• **Exercise material**:
· · · ·
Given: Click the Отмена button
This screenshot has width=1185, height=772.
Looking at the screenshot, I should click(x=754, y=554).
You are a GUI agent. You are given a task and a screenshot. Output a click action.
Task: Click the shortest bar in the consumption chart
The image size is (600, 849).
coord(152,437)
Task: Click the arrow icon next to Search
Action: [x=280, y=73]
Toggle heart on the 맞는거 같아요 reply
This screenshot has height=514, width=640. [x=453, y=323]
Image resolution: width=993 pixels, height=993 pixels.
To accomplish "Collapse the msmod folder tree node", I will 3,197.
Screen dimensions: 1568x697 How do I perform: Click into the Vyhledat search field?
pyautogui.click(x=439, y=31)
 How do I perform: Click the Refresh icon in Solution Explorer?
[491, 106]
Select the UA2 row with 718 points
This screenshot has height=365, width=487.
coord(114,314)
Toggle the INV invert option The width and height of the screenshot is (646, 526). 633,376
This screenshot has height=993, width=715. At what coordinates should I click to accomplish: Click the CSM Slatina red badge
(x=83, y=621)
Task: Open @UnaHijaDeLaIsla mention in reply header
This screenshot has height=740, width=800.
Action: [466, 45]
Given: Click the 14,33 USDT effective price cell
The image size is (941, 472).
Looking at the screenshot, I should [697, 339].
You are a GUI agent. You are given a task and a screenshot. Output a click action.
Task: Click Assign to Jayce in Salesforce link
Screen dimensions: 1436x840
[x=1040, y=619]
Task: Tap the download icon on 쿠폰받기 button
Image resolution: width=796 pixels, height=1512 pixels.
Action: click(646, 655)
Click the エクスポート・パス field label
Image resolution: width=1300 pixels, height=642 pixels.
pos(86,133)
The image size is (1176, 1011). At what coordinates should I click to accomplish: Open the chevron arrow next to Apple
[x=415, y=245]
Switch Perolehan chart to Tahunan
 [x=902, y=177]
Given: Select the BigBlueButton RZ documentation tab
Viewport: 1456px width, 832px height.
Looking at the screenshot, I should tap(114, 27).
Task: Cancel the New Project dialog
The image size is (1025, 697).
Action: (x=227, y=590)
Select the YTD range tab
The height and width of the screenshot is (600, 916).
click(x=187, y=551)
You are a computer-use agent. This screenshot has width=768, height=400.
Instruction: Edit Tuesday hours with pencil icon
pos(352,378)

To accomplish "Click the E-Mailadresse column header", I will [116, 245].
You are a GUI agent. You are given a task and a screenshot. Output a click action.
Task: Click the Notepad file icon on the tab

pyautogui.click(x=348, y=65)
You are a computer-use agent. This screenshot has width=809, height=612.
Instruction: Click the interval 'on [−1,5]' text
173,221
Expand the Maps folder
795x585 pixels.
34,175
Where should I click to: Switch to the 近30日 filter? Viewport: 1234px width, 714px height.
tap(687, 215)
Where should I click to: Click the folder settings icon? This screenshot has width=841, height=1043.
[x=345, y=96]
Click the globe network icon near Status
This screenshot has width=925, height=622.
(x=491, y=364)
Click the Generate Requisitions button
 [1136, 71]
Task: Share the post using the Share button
· · · ·
• **What this task involves**: From the line holding "How do I perform: Click the" to the line holding "Task: Open @UnaHijaDeLaIsla", inclusive, restate each line above exactly as written.

• **Your response**:
 How do I perform: Click the Refresh icon in Solution Explorer?
[491, 106]
Select the UA2 row with 718 points
This screenshot has height=365, width=487.
coord(114,314)
Toggle the INV invert option The width and height of the screenshot is (646, 526). 633,376
This screenshot has height=993, width=715. At what coordinates should I click to accomplish: Click the CSM Slatina red badge
(x=83, y=621)
Task: Open @UnaHijaDeLaIsla mention in reply header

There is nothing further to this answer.